**What is being asked**:
Copy whichever lines of the data hold the word "target".

Task material Block Start

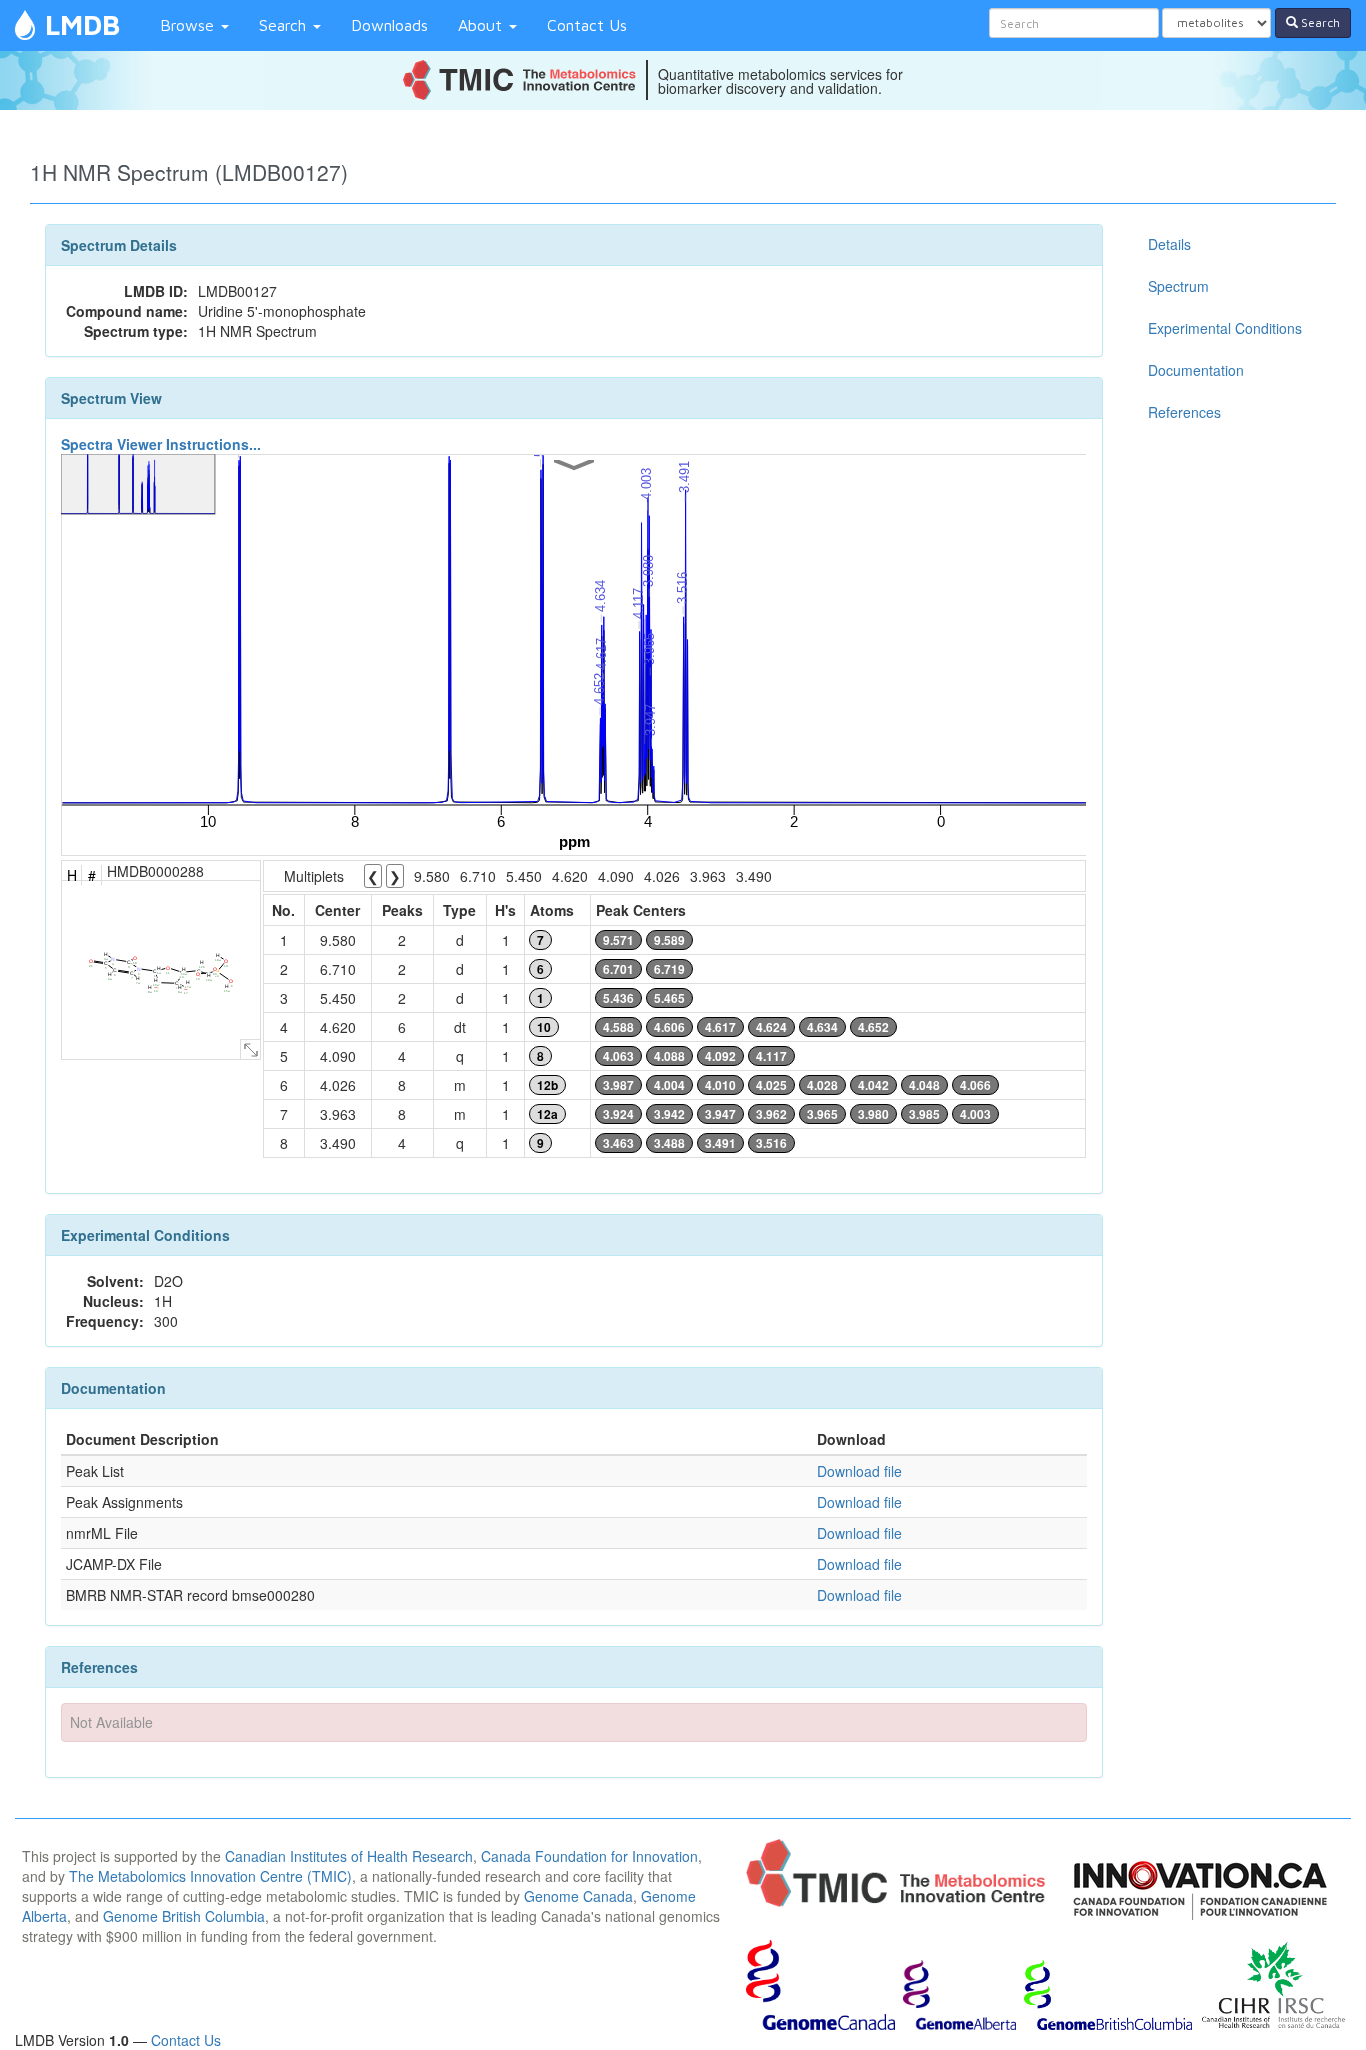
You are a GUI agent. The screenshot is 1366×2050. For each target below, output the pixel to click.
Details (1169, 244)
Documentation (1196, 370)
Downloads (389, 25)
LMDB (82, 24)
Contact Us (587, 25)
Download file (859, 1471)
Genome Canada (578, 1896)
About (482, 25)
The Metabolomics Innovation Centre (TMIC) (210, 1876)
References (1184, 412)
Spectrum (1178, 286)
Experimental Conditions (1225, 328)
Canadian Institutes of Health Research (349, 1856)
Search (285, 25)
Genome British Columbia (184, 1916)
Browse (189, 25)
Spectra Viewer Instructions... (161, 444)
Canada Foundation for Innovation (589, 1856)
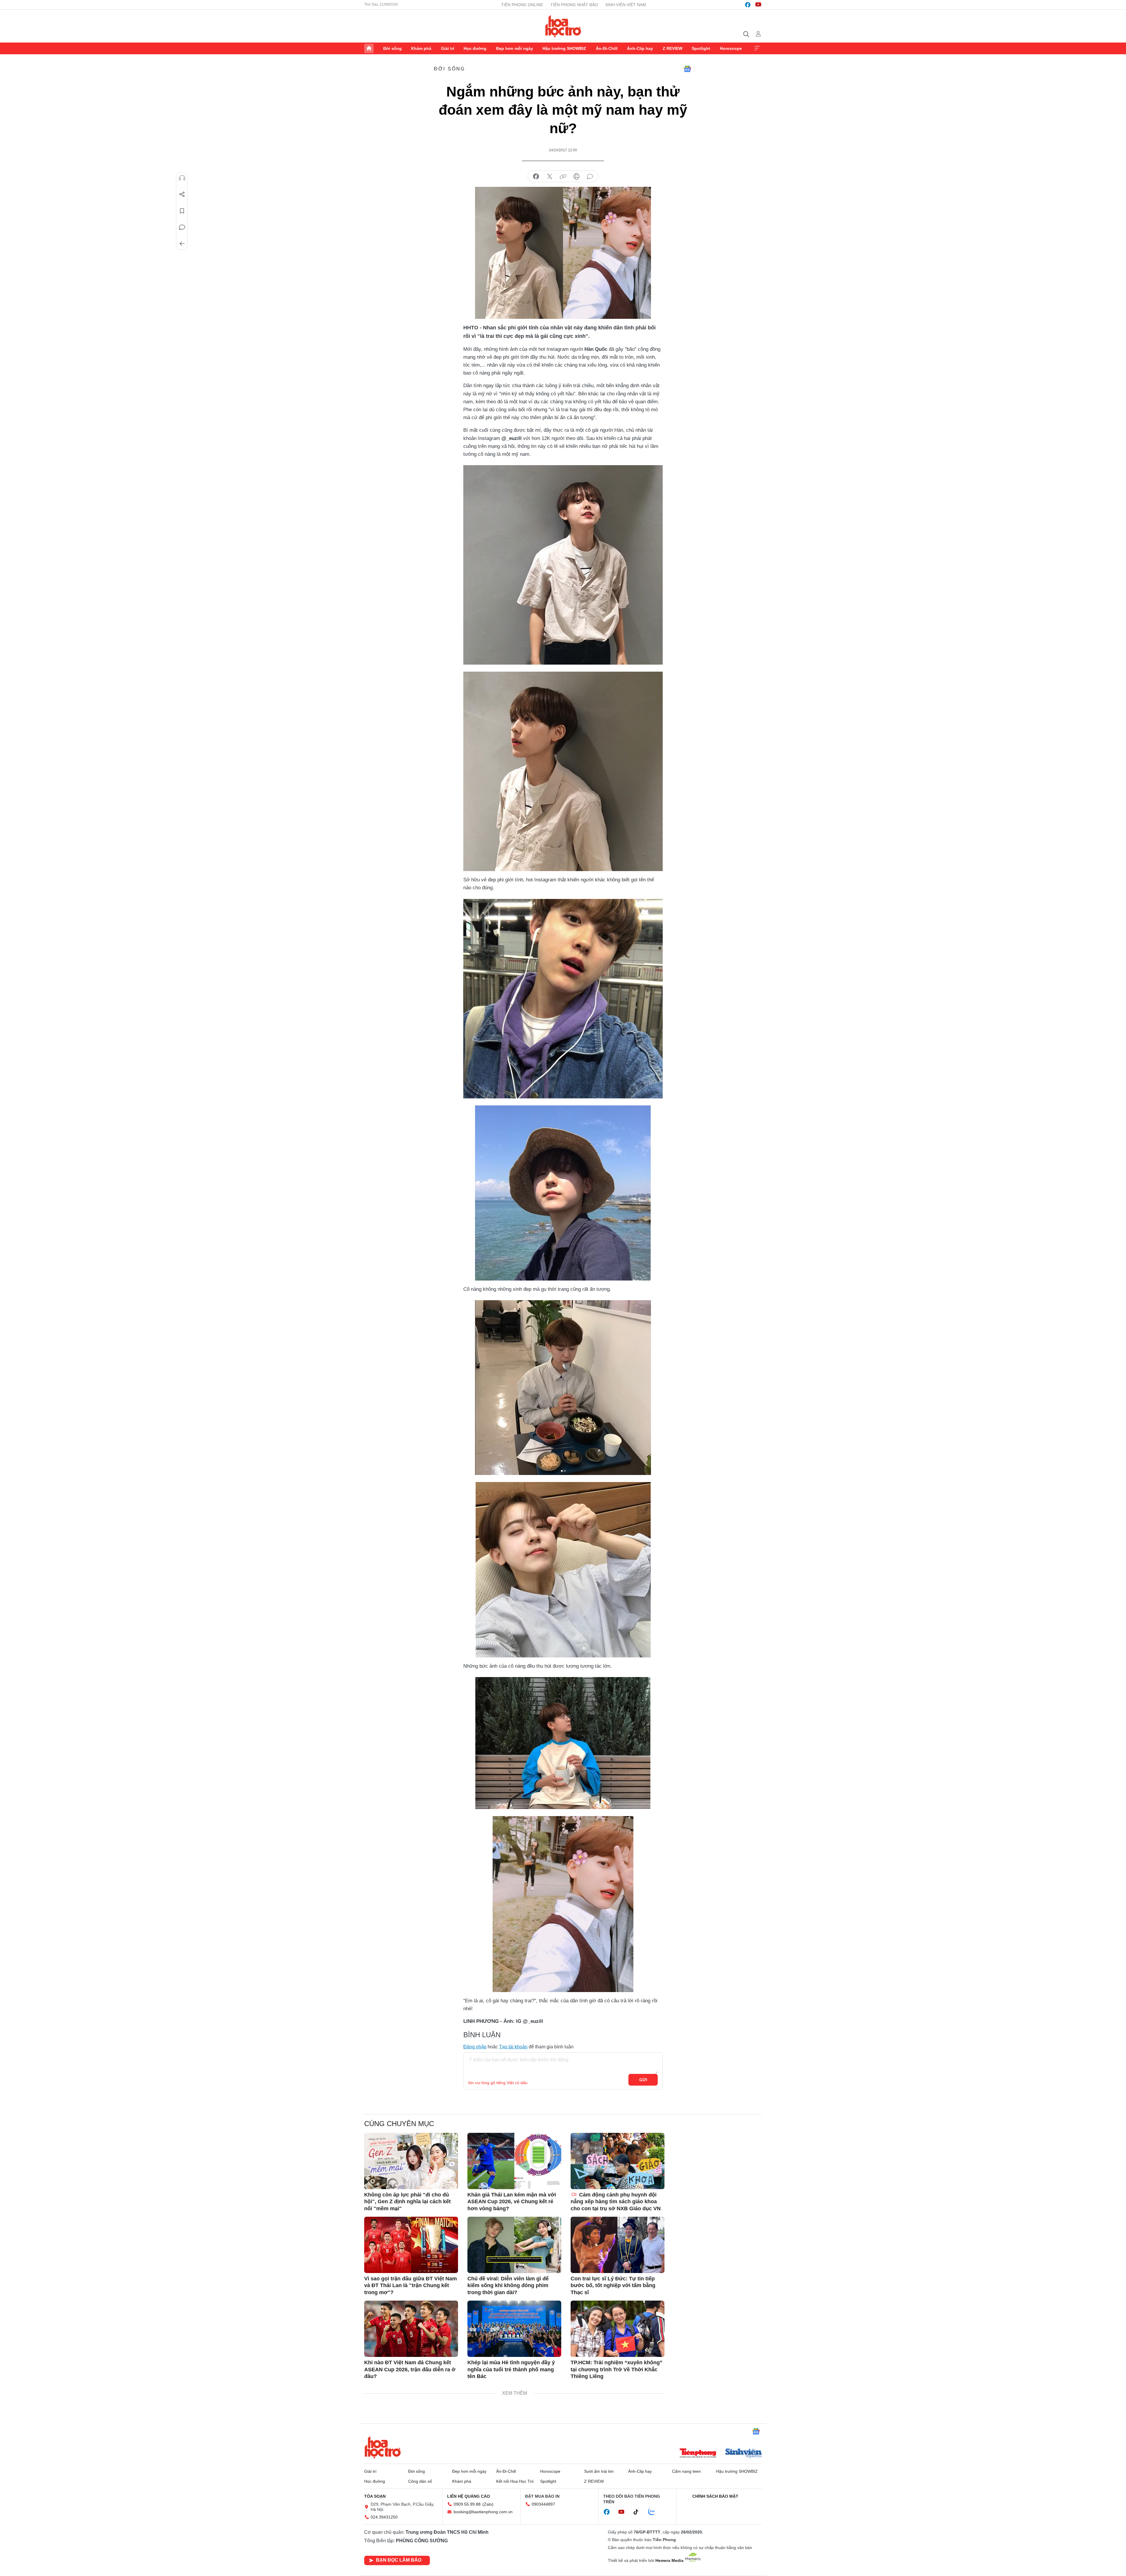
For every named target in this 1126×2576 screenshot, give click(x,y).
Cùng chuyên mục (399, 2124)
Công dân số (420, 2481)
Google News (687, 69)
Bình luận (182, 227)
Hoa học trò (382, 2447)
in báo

Task material Block End

**Answer to this problem**:
You are a GUI agent. The screenshot is 1366×2050. For each target below, output the pixel to click.
For every named target in this 1126×2576 screenshot, give click(x,y).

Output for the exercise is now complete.